A thorough evaluation of this data provided a clear conclusion: worldwide cephalopod populations have increased significantly since the 1950s. Cephalopods, an invertebrate group, include squid, octopuses, and cuttlefish. Why are cephalopod populations, unlike most marine species, booming? The study’s researchers say that the group is very efficient at adapting to changes in the environment, enabling them to overcome the disturbances that have contributed to the depletion of other species. Although they only live for one to two years, they produce many eggs, and these eggs have low mortality rates, allowing them to adapt rapidly to environmental changes.

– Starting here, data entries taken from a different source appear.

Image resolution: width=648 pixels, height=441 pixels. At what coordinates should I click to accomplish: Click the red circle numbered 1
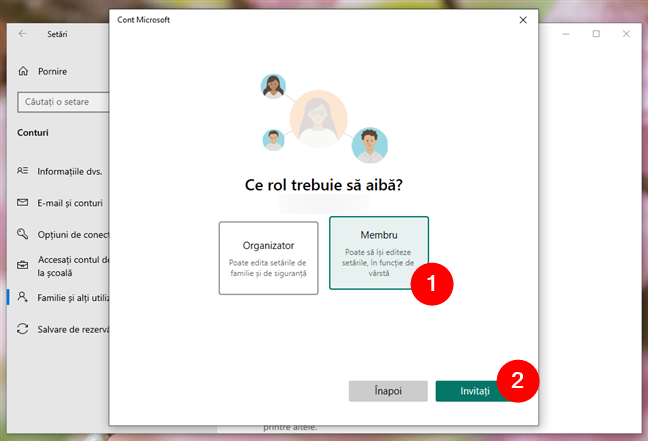(x=433, y=283)
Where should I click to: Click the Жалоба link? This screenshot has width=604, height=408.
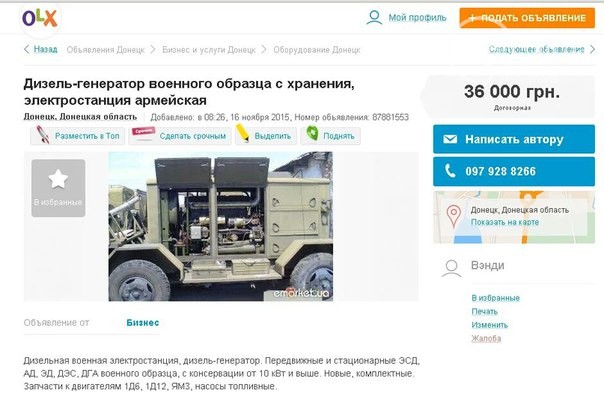pos(486,338)
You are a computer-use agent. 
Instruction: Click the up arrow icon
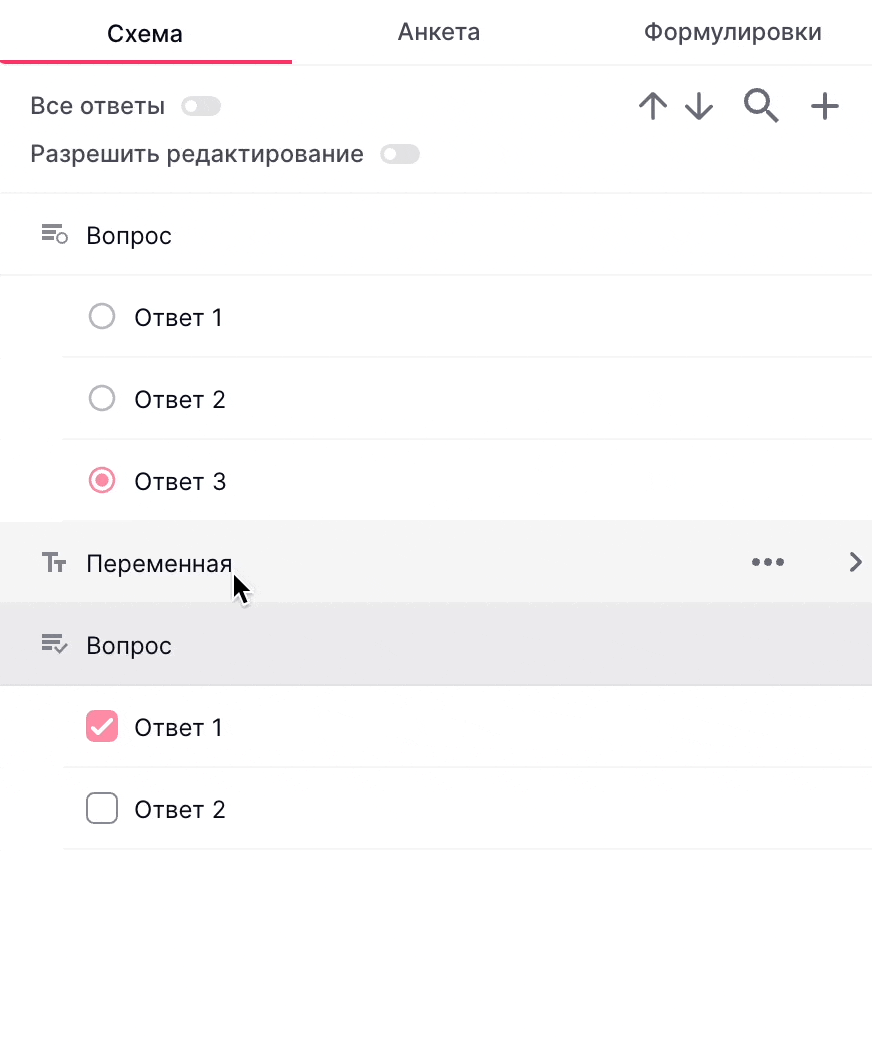(652, 106)
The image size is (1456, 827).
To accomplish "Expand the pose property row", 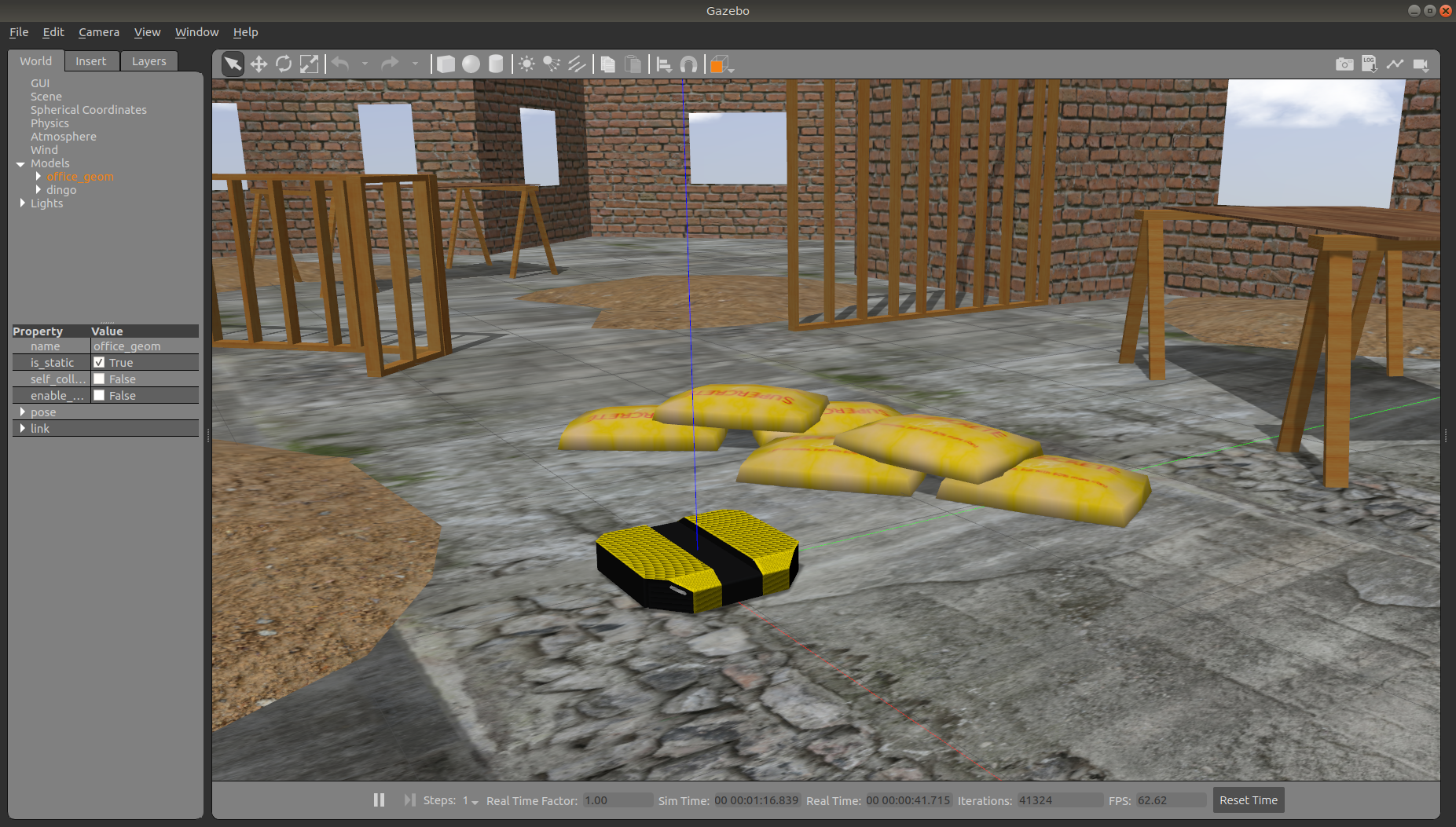I will point(22,412).
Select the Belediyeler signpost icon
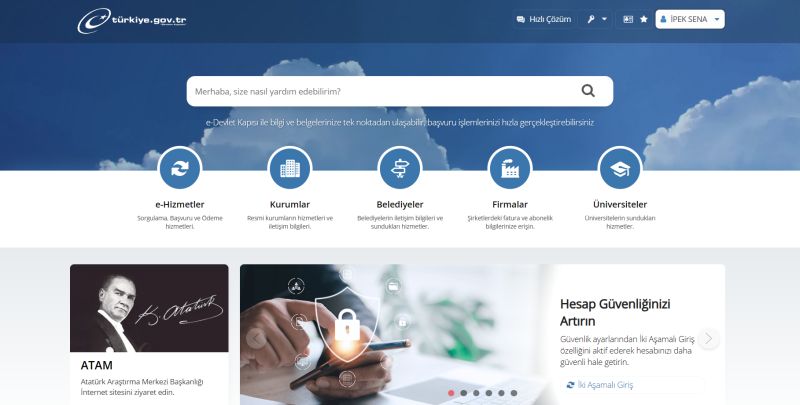The image size is (800, 405). [400, 168]
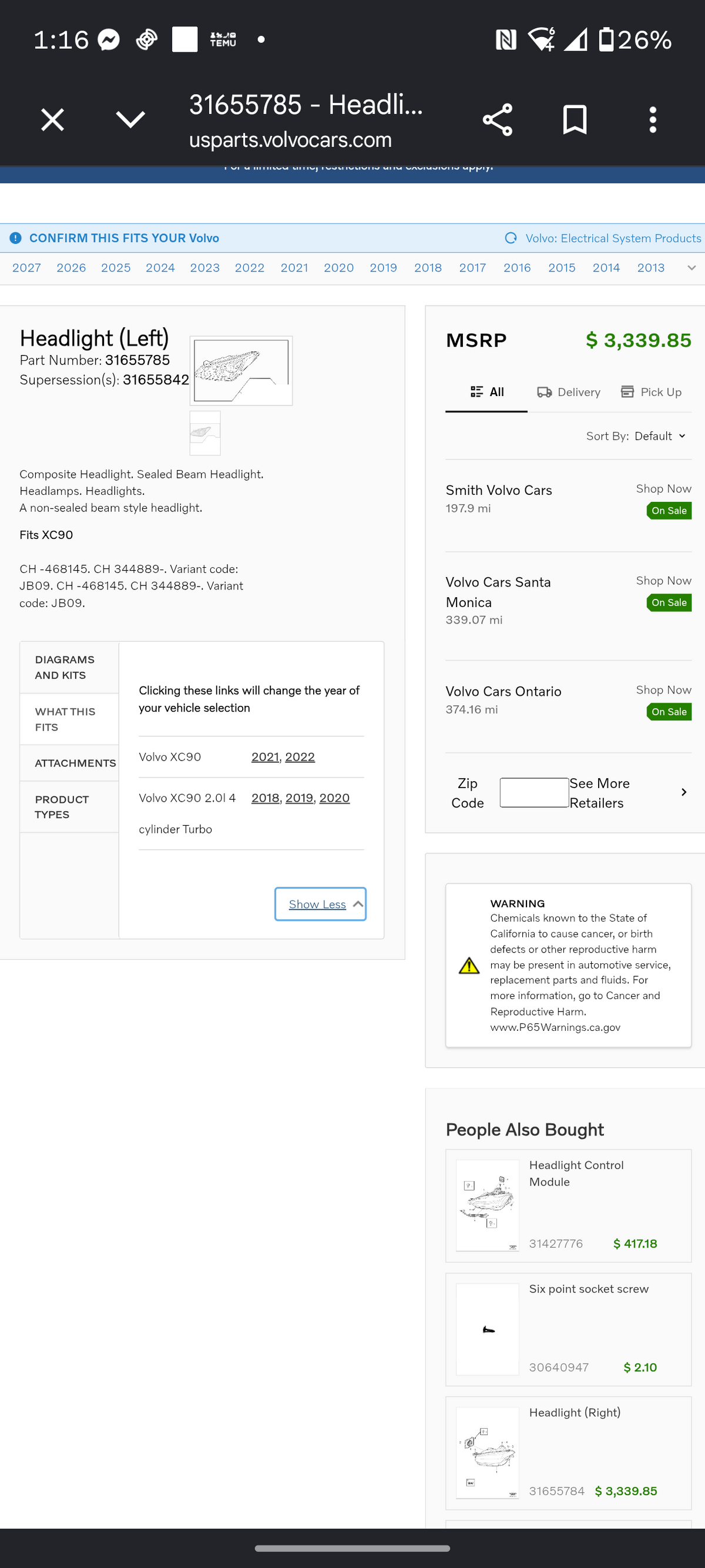Collapse fitment list with Show Less
The width and height of the screenshot is (705, 1568).
point(321,904)
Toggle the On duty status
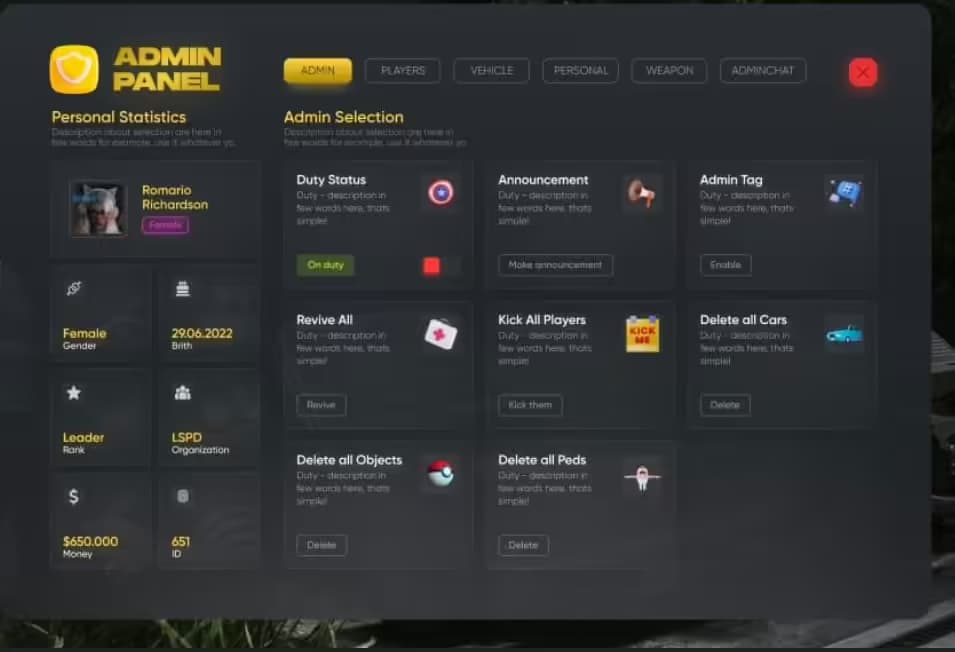This screenshot has height=652, width=955. (324, 264)
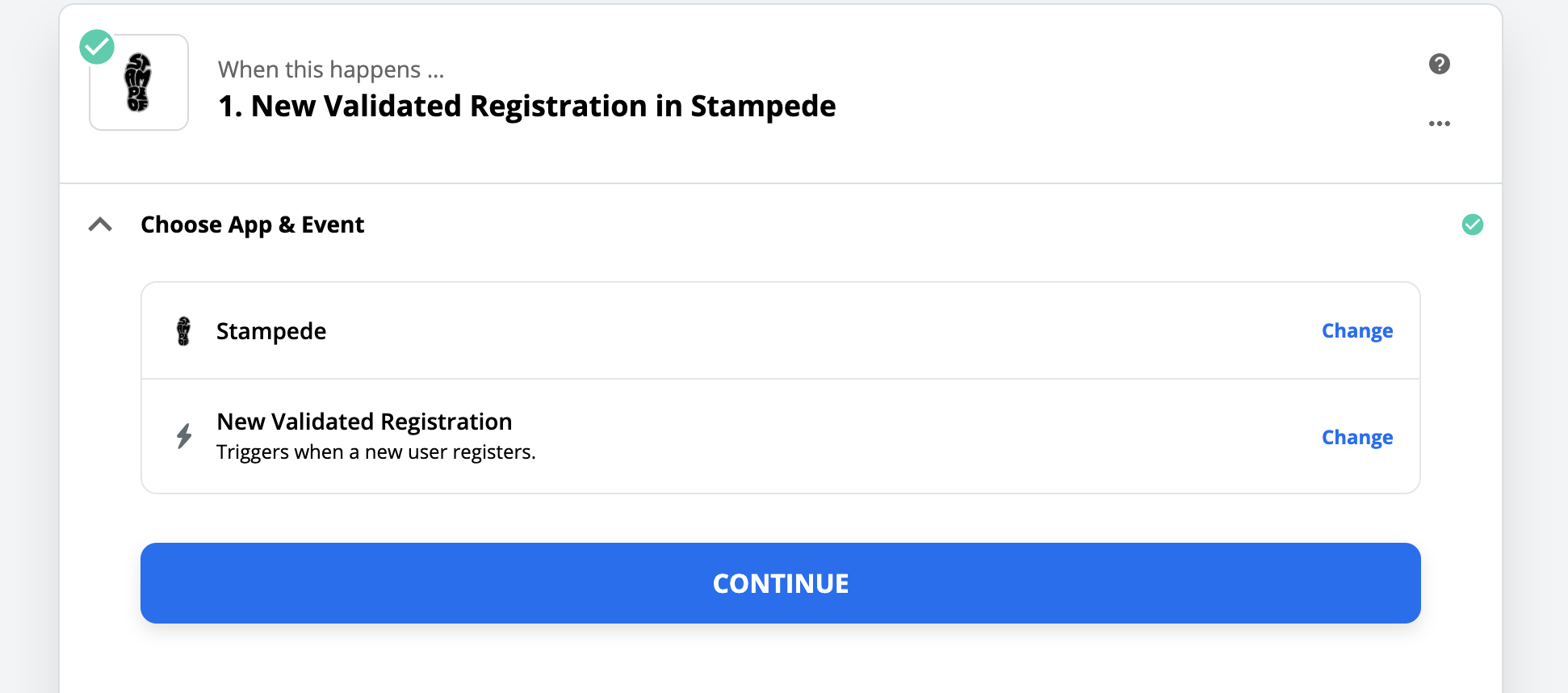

The researchers do note, however, that they can only speculate about which environmental changes are responsible for the increasing population. It is possible that when humans catch predators of cephalopods, they create a gap in the food chain for this adaptable species to fill. Another factor that may facilitate the population growth is rising temperatures. Warmer temperatures may make them reproduce more quickly and, in turn, increase the rate at which the population increases. Dr. Doubleday told Science Magazine that pinpointing causal relationships will require more research, noting that “it’s all speculation, what’s causing them to increase.”

Regardless of the cause, the population increase could dramatically affect our oceans. While it could benefit the sharks, whales, and large fish that feed upon them, it could also lead to unstable fishing profits. The researchers acknowledge that we will only realize this impact with time.